**Short problem**
Reproduce the material from the line with "Screen dimensions: 1091x819" up to and including the line with "pos(936,563)", swapping "dropdown" for "menu" and keeping everything else the same.

BEGIN Extracted material

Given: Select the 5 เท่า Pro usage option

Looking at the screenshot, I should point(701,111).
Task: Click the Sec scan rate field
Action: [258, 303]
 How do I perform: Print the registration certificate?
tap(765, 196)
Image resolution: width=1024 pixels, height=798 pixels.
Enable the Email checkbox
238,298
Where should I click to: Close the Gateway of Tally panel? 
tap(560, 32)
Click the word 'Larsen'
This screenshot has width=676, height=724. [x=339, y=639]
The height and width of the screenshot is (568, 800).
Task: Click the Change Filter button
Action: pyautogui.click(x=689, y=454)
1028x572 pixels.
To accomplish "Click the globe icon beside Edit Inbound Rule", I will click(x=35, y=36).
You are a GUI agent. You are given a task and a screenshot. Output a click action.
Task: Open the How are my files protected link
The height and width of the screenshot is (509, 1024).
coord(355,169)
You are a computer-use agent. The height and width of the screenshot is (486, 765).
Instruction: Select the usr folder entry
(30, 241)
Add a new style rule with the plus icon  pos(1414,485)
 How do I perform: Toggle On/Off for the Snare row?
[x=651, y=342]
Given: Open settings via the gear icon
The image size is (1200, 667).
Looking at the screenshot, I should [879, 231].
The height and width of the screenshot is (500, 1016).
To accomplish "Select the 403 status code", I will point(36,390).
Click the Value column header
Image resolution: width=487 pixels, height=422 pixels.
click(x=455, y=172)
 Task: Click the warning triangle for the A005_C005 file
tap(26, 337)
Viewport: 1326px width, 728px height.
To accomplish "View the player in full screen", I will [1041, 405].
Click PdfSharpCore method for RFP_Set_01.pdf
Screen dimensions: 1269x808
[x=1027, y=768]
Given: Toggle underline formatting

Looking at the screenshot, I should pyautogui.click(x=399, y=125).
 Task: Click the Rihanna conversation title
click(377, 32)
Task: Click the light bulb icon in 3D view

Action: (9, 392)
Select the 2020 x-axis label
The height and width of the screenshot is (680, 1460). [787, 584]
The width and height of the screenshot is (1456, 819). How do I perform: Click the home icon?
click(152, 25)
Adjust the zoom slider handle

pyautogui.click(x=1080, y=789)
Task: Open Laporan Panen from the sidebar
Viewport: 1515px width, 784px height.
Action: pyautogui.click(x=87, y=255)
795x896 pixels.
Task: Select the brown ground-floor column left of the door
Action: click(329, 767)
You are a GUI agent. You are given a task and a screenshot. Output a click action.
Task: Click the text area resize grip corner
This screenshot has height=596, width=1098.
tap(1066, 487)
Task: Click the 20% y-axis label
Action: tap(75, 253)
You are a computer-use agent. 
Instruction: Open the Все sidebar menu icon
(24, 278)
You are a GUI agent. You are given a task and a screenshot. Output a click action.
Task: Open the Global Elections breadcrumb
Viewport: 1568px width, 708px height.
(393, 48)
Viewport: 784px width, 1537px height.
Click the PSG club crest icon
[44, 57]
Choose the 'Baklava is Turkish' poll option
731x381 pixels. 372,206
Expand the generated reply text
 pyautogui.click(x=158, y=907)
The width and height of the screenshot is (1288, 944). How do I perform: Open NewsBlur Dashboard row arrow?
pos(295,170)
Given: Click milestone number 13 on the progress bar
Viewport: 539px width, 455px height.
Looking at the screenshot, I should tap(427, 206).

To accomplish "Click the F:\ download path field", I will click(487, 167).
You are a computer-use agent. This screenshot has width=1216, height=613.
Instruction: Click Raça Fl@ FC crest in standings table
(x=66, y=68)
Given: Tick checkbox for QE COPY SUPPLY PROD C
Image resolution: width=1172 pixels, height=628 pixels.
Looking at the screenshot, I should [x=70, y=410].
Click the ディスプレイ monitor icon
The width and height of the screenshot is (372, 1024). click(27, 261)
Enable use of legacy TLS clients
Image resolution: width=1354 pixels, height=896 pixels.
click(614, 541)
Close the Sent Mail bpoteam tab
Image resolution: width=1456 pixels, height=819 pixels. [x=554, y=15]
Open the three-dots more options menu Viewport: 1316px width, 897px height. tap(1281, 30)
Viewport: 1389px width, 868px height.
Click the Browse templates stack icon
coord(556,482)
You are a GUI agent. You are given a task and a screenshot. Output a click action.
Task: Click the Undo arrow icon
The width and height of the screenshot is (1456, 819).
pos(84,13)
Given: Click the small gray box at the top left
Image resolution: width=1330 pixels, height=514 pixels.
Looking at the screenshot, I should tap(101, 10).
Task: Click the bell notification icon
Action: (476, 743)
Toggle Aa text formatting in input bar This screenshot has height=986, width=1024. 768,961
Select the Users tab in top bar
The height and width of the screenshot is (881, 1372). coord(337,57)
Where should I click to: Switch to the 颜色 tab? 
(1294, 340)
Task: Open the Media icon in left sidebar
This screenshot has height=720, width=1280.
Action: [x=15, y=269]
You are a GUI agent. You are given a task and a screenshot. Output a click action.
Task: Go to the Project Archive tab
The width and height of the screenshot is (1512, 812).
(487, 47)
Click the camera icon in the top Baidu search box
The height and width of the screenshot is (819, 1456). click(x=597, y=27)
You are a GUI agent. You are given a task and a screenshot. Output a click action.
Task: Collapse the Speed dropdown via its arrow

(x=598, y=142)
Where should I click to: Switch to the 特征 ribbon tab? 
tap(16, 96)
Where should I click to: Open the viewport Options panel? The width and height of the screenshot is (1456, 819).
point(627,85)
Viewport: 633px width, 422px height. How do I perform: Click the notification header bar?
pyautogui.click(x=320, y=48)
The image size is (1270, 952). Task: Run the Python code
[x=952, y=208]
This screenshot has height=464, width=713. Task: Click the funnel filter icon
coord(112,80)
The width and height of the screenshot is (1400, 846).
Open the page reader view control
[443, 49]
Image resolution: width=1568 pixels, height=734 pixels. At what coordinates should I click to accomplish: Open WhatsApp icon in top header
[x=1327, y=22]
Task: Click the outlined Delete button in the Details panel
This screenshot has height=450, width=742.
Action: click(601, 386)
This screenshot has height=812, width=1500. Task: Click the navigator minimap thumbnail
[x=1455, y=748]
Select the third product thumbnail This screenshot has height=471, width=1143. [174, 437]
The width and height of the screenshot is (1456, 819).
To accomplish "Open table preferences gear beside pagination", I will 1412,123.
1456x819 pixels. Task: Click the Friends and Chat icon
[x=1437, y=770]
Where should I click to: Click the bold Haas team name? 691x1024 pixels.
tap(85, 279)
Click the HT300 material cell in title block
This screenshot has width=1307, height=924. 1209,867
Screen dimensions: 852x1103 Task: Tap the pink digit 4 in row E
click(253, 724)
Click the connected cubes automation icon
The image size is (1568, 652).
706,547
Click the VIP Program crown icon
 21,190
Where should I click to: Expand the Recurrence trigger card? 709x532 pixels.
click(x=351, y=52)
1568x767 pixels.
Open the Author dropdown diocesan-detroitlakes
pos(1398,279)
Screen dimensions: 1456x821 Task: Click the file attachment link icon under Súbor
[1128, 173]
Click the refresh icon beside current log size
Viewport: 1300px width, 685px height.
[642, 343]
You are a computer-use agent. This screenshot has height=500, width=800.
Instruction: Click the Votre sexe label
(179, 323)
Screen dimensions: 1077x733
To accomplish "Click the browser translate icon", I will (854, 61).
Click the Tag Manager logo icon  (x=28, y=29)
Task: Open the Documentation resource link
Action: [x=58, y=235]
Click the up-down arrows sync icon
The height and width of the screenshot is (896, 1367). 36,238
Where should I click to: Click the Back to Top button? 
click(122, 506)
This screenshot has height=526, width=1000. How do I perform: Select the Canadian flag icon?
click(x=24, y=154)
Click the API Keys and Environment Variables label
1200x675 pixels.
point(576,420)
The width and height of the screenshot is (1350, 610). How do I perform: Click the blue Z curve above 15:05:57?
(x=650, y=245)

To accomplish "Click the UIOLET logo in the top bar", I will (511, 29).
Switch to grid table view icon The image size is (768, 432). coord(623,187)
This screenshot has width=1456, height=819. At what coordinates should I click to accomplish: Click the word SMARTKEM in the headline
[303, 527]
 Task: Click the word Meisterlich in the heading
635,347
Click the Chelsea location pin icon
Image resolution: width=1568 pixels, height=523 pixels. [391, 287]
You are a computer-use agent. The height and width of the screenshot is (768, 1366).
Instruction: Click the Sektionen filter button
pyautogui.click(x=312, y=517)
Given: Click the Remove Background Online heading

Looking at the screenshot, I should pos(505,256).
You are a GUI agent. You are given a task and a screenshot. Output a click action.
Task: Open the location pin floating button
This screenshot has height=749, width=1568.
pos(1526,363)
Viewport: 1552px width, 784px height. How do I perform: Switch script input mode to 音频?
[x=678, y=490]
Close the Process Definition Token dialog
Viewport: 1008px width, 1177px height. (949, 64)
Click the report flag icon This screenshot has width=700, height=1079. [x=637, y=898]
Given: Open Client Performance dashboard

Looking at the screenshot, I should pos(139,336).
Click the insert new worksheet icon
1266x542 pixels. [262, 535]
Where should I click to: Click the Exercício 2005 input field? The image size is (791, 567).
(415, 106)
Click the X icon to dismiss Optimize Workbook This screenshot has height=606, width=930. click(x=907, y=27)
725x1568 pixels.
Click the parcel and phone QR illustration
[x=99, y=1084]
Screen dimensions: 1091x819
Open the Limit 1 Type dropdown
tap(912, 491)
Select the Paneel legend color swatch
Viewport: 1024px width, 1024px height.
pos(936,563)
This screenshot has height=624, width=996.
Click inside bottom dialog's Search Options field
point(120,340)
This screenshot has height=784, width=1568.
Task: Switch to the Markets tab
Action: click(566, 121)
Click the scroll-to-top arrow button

END Extracted material

**Answer to the exercise**
Screen dimensions: 1091x819
Open the Limit 1 Type menu
tap(912, 491)
Select the Paneel legend color swatch
Viewport: 1024px width, 1024px height.
pos(936,563)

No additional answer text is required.